▶ Given data
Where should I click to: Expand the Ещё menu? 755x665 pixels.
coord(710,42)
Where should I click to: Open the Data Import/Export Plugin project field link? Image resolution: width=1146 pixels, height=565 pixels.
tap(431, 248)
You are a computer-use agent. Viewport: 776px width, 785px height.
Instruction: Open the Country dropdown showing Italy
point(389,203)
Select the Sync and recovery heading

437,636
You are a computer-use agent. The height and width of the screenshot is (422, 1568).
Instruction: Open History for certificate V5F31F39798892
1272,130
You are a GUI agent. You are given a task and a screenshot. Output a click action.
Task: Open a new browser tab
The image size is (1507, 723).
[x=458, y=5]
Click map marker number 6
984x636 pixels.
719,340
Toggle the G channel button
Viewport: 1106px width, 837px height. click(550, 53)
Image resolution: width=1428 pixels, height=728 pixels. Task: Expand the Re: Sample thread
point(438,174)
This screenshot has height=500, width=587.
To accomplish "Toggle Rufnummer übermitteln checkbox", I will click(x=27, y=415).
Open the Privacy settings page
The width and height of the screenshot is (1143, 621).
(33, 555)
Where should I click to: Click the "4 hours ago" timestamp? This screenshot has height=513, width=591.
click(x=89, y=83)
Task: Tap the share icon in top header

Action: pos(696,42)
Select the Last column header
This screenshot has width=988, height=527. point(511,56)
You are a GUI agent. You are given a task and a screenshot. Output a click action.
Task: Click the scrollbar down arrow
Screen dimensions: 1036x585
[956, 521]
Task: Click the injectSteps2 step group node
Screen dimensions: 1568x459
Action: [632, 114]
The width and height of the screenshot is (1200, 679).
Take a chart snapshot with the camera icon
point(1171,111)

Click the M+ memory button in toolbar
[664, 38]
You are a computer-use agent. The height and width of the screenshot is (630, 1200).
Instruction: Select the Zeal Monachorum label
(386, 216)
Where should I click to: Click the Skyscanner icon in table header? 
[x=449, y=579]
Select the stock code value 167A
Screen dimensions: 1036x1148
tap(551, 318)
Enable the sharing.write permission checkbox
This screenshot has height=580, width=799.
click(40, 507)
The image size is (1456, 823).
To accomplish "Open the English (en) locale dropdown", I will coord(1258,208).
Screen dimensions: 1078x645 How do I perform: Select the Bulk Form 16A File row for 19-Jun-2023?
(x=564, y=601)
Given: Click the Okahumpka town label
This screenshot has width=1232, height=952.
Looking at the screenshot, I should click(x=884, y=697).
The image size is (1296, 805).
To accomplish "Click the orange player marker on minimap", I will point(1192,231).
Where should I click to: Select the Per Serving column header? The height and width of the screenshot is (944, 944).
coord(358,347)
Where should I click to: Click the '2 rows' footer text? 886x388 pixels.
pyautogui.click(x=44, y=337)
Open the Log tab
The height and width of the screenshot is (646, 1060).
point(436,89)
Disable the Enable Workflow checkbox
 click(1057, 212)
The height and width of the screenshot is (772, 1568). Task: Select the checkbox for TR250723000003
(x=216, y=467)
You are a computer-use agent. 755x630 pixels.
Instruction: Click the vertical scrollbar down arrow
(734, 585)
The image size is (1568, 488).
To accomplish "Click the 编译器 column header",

▶ Exercise brief
Restate every entry exactly. Leave nothing out.

▶ Solution for this task
Where should I click to: Expand the Ещё menu? 755x665 pixels.
coord(710,42)
Where should I click to: Open the Data Import/Export Plugin project field link? Image resolution: width=1146 pixels, height=565 pixels.
tap(431, 248)
You are a computer-use agent. Viewport: 776px width, 785px height.
Instruction: Open the Country dropdown showing Italy
point(389,203)
Select the Sync and recovery heading

437,636
You are a computer-use agent. The height and width of the screenshot is (422, 1568).
Instruction: Open History for certificate V5F31F39798892
1272,130
You are a GUI agent. You are given a task and a screenshot. Output a click action.
Task: Open a new browser tab
The image size is (1507, 723).
[x=458, y=5]
Click map marker number 6
984x636 pixels.
719,340
Toggle the G channel button
Viewport: 1106px width, 837px height. click(550, 53)
Image resolution: width=1428 pixels, height=728 pixels. Task: Expand the Re: Sample thread
point(438,174)
This screenshot has height=500, width=587.
To accomplish "Toggle Rufnummer übermitteln checkbox", I will click(x=27, y=415).
Open the Privacy settings page
The width and height of the screenshot is (1143, 621).
(33, 555)
Where should I click to: Click the "4 hours ago" timestamp? This screenshot has height=513, width=591.
click(x=89, y=83)
Task: Tap the share icon in top header

Action: pos(696,42)
Select the Last column header
This screenshot has width=988, height=527. point(511,56)
You are a GUI agent. You are given a task and a screenshot. Output a click action.
Task: Click the scrollbar down arrow
Screen dimensions: 1036x585
[956, 521]
Task: Click the injectSteps2 step group node
Screen dimensions: 1568x459
Action: [632, 114]
The width and height of the screenshot is (1200, 679).
Take a chart snapshot with the camera icon
point(1171,111)

Click the M+ memory button in toolbar
[664, 38]
You are a computer-use agent. The height and width of the screenshot is (630, 1200).
Instruction: Select the Zeal Monachorum label
(386, 216)
Where should I click to: Click the Skyscanner icon in table header? 
[x=449, y=579]
Select the stock code value 167A
Screen dimensions: 1036x1148
tap(551, 318)
Enable the sharing.write permission checkbox
This screenshot has height=580, width=799.
click(40, 507)
The image size is (1456, 823).
To accomplish "Open the English (en) locale dropdown", I will coord(1258,208).
Screen dimensions: 1078x645 How do I perform: Select the Bulk Form 16A File row for 19-Jun-2023?
(x=564, y=601)
Given: Click the Okahumpka town label
This screenshot has width=1232, height=952.
Looking at the screenshot, I should click(x=884, y=697).
The image size is (1296, 805).
To accomplish "Click the orange player marker on minimap", I will point(1192,231).
Where should I click to: Select the Per Serving column header? The height and width of the screenshot is (944, 944).
coord(358,347)
Where should I click to: Click the '2 rows' footer text? 886x388 pixels.
pyautogui.click(x=44, y=337)
Open the Log tab
The height and width of the screenshot is (646, 1060).
point(436,89)
Disable the Enable Workflow checkbox
 click(1057, 212)
The height and width of the screenshot is (772, 1568). Task: Select the checkbox for TR250723000003
(x=216, y=467)
You are a computer-use agent. 755x630 pixels.
Instruction: Click the vertical scrollbar down arrow
(734, 585)
The image size is (1568, 488).
To accomplish "Click the 编译器 column header",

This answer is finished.